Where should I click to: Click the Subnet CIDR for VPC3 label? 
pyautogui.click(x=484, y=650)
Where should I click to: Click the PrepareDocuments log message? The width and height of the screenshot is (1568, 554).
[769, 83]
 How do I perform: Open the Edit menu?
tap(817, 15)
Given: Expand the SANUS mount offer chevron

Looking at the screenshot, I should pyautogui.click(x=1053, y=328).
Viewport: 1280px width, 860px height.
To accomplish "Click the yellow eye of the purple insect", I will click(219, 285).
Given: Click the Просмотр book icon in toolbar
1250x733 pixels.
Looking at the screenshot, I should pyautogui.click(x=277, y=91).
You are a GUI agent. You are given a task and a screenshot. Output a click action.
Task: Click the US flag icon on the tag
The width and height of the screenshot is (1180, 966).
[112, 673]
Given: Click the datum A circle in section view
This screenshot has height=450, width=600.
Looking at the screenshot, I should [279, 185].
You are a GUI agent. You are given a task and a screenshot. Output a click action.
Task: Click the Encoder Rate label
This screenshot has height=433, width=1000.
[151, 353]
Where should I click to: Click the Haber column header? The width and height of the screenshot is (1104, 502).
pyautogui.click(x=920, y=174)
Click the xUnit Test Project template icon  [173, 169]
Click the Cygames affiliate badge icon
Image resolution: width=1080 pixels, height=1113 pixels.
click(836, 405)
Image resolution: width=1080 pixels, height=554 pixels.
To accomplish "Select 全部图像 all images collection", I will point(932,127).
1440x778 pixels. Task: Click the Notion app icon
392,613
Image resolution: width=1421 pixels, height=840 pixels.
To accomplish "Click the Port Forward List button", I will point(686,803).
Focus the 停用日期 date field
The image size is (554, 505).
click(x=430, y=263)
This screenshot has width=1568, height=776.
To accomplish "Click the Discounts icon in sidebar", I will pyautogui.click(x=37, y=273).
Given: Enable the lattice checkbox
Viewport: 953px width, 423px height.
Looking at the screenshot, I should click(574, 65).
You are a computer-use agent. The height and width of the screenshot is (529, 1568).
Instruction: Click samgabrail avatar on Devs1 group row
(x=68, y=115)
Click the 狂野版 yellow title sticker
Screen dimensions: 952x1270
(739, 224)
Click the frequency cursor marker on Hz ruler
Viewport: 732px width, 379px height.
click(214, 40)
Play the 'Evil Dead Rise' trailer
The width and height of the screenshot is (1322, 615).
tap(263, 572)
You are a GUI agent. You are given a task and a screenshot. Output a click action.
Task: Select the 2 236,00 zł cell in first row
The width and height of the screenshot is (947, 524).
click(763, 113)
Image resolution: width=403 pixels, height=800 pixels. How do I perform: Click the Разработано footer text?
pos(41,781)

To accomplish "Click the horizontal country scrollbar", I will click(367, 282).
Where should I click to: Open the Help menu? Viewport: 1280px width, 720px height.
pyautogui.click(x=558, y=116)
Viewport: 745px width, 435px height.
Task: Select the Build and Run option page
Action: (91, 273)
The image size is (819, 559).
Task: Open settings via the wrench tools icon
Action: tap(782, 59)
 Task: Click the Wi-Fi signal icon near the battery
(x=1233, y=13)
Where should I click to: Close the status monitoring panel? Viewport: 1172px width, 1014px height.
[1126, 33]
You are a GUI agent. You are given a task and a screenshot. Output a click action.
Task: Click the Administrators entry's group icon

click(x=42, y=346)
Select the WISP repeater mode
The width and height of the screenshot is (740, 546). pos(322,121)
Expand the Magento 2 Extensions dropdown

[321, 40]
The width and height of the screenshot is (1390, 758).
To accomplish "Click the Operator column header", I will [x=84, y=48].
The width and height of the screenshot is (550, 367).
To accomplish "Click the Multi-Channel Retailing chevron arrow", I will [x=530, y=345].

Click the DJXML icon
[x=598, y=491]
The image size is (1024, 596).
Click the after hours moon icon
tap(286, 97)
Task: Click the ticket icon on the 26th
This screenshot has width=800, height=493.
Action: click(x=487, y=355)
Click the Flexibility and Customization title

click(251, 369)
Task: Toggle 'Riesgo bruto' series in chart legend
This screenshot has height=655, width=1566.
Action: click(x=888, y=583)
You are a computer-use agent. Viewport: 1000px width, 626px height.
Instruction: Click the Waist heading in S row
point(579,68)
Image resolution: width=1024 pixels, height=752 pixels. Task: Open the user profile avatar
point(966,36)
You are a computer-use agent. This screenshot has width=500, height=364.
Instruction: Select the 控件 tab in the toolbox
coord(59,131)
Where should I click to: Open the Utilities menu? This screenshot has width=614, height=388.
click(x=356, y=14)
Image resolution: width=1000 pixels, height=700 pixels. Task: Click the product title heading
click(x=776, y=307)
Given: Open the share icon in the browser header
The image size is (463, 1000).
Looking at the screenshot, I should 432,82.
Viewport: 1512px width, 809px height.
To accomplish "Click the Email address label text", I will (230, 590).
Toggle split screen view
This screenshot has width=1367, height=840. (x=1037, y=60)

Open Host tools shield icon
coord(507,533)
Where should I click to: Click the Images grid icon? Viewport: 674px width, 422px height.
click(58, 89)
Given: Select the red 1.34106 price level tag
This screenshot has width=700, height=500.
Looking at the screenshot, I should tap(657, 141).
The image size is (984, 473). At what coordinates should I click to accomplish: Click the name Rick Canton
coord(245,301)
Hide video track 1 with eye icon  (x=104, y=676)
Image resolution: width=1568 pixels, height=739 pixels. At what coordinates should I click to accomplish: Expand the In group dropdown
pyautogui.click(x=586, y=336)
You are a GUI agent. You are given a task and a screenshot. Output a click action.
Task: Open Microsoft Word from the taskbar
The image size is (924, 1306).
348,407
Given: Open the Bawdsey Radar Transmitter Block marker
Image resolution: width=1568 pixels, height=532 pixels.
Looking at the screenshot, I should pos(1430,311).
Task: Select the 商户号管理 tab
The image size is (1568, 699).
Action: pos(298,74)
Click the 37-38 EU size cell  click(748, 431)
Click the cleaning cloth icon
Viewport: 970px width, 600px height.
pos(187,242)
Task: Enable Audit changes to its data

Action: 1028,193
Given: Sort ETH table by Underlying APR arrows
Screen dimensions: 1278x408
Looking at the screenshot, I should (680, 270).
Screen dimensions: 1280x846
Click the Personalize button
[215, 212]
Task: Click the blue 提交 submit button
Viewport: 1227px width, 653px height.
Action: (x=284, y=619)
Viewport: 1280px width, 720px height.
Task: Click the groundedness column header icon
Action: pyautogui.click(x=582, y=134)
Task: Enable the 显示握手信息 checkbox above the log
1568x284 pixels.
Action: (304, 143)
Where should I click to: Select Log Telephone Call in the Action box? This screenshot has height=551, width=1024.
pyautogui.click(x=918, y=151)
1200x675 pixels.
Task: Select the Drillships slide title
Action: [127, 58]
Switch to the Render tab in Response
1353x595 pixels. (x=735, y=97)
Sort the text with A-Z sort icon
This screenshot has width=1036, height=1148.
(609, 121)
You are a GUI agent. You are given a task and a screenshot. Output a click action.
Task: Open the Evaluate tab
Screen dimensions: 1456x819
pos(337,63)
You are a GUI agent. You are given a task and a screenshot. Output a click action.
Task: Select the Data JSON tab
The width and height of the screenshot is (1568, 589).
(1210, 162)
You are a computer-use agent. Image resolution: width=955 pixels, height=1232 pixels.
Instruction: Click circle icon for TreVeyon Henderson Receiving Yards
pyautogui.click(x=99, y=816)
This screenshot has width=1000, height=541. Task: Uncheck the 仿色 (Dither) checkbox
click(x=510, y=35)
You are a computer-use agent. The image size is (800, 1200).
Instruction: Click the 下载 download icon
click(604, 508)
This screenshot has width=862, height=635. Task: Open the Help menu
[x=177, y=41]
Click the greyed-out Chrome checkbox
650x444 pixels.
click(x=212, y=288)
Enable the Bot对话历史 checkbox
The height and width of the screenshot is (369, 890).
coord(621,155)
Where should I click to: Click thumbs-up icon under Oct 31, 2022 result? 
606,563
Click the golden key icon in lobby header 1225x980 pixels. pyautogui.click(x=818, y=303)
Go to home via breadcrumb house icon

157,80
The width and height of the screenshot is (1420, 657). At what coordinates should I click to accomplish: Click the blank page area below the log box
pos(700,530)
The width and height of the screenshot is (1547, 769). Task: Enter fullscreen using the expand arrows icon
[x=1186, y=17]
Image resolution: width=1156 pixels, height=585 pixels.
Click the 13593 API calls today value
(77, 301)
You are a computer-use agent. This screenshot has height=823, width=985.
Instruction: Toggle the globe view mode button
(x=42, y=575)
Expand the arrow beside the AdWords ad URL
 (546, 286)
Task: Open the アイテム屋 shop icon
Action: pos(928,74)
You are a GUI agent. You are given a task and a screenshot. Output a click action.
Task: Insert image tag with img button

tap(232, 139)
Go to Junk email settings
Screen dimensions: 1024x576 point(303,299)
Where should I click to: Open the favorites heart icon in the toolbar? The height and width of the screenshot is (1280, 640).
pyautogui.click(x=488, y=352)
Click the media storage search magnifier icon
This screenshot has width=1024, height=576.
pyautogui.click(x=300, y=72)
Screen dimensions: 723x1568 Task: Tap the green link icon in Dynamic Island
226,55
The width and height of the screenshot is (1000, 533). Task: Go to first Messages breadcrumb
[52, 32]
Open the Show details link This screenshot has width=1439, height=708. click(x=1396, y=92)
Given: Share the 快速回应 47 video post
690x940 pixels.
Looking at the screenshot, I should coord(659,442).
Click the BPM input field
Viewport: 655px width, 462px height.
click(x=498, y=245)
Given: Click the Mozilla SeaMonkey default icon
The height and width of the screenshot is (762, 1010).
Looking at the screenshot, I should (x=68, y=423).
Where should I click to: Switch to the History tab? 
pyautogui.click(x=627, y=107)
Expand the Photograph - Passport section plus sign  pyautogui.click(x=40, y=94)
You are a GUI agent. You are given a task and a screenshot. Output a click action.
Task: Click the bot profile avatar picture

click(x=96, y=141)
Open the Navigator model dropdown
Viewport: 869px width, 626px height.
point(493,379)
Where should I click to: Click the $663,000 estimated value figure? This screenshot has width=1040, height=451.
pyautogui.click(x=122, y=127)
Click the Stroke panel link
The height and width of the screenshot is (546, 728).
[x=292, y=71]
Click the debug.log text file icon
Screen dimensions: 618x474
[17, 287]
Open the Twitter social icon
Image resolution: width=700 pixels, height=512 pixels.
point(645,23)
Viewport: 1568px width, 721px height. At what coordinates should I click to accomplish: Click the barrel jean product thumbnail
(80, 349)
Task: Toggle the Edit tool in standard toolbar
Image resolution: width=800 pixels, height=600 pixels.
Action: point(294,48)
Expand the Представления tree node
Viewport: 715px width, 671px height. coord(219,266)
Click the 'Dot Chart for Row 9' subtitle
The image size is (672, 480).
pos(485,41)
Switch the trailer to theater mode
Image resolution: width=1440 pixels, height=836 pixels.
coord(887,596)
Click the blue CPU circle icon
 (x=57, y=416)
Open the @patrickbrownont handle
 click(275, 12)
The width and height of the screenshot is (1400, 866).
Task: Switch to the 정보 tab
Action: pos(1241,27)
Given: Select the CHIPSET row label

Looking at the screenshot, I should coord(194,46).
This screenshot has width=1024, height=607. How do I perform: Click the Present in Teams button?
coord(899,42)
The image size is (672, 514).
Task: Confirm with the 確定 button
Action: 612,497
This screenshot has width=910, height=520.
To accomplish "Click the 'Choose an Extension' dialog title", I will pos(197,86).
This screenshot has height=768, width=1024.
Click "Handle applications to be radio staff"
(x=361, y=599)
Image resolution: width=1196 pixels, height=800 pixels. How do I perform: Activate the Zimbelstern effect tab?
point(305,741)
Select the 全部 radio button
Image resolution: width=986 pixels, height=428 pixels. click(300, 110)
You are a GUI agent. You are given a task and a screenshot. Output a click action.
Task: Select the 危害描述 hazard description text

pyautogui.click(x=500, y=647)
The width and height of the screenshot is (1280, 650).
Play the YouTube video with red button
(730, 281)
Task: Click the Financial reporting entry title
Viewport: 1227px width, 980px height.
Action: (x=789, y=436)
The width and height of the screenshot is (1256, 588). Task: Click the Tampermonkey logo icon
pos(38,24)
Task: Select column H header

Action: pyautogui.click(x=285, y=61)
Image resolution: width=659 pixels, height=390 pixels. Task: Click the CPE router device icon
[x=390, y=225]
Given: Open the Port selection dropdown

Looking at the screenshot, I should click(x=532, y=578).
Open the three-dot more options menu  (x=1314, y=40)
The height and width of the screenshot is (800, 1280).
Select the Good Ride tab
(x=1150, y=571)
_ _ _ _ _
Goal of the exercise: Which lines of the listing include the string "yellow"? Pull them out.

Written response:
To accomplish "Click the yellow eye of the purple insect", I will click(219, 285).
Click the 狂野版 yellow title sticker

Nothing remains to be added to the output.